- Installed: August 16, 2003
- Term ended: August 19, 2006
- Predecessor: Marion Pardy
- Successor: David Giuliano

Orders
- Ordination: 1969

Personal details
- Born: July 22, 1948 (age 77) Kingston, Ontario
- Residence: Fredericton, New Brunswick
- Alma mater: Emmanuel College, Toronto

= Peter Short (clergyman) =

Moderator of the United Church of Canada (born 1948)
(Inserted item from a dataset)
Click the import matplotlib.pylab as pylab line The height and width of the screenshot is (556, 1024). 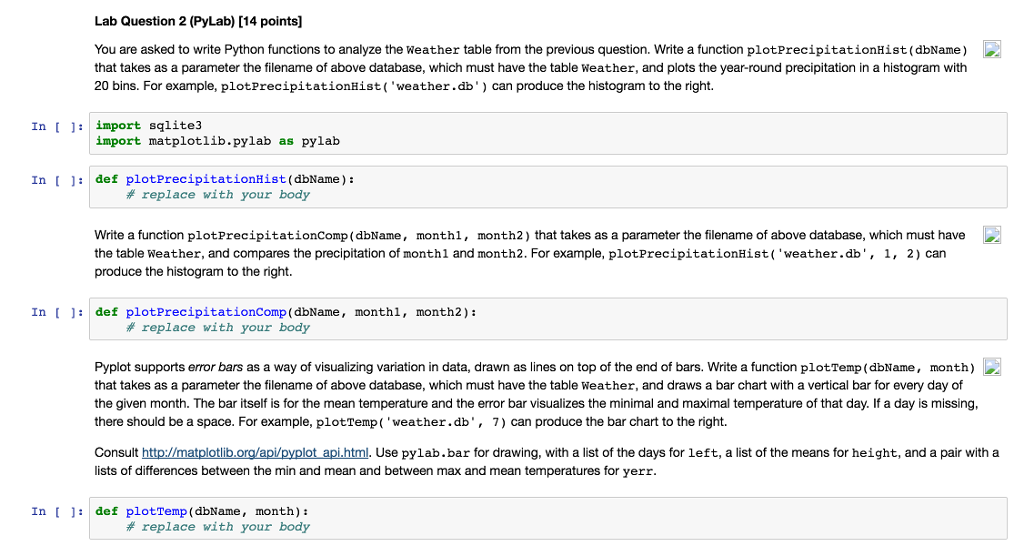click(x=217, y=141)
Peter B. Short (born July 22, 1948) is an ordained minister and was the 38th Moderator of the United Church of Canada from 2003 until 2006. He was elected Moderator at the denomination's meeting of the 38th General Council in Wolfville, Nova Scotia.

==Early life and career==
Short was born in Kingston, Ontario and grew up in Arnprior and Braeside, Ontario. In 1978, he graduated from Emmanuel College, and was ordained by the Maritime Conference of the United Church of Canada. He subsequently served as minister to a number of congregations in eastern and northern Canada.
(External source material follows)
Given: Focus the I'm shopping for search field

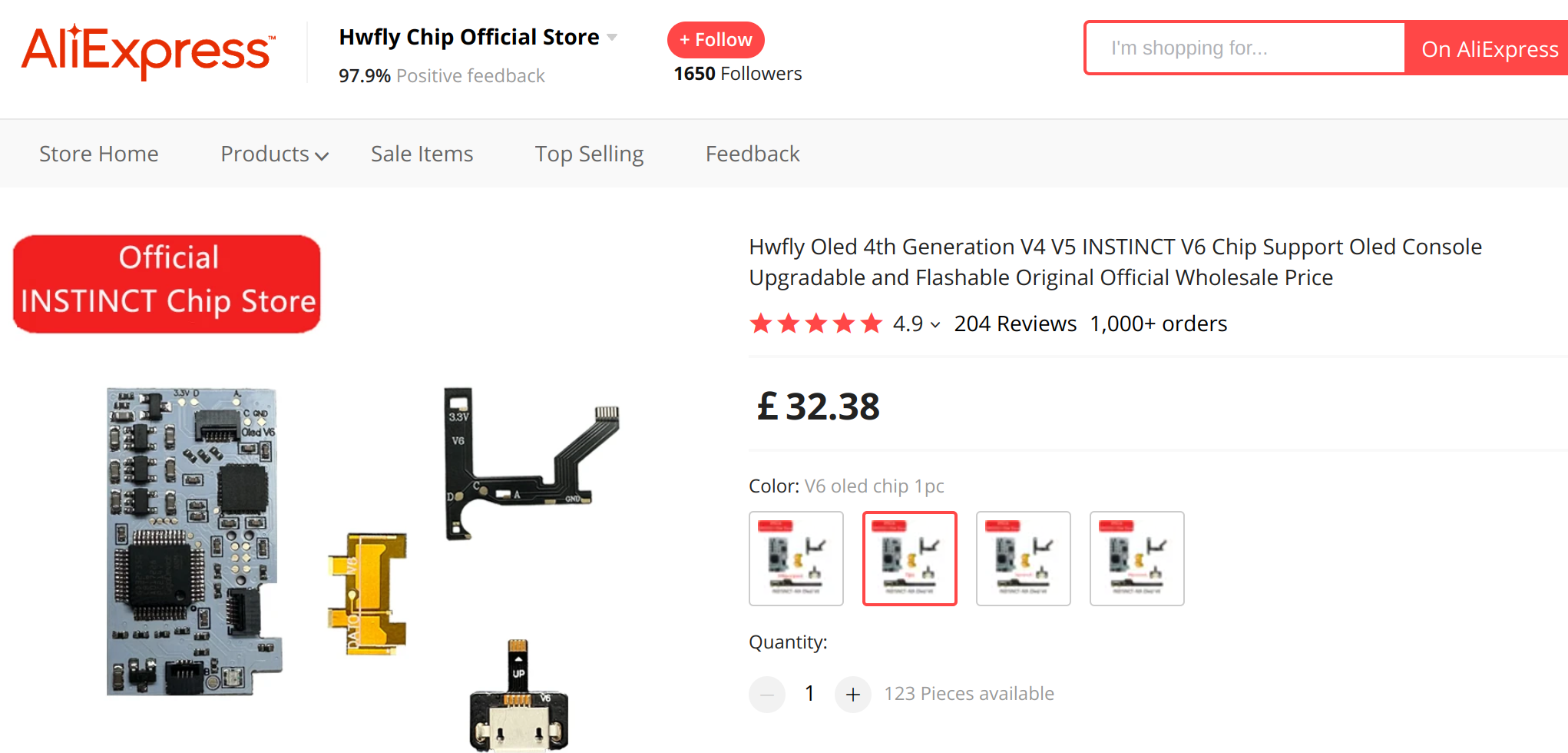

Short was elected as Moderator at the 38th General Council of the United Church in August 2003. Shortly after his election, he said, "Our identity as The United Church of Canada is not in our denomination, and has never been in our denomination. Our identity is in following Jesus Christ and crossing boundaries that divide people, that alienate people and that condemn people, until we stand on common ground and there is a place at the table for all." As Moderator he strove to "turn on the lights of our mission work, the critical work for justice, peace and reconciliation".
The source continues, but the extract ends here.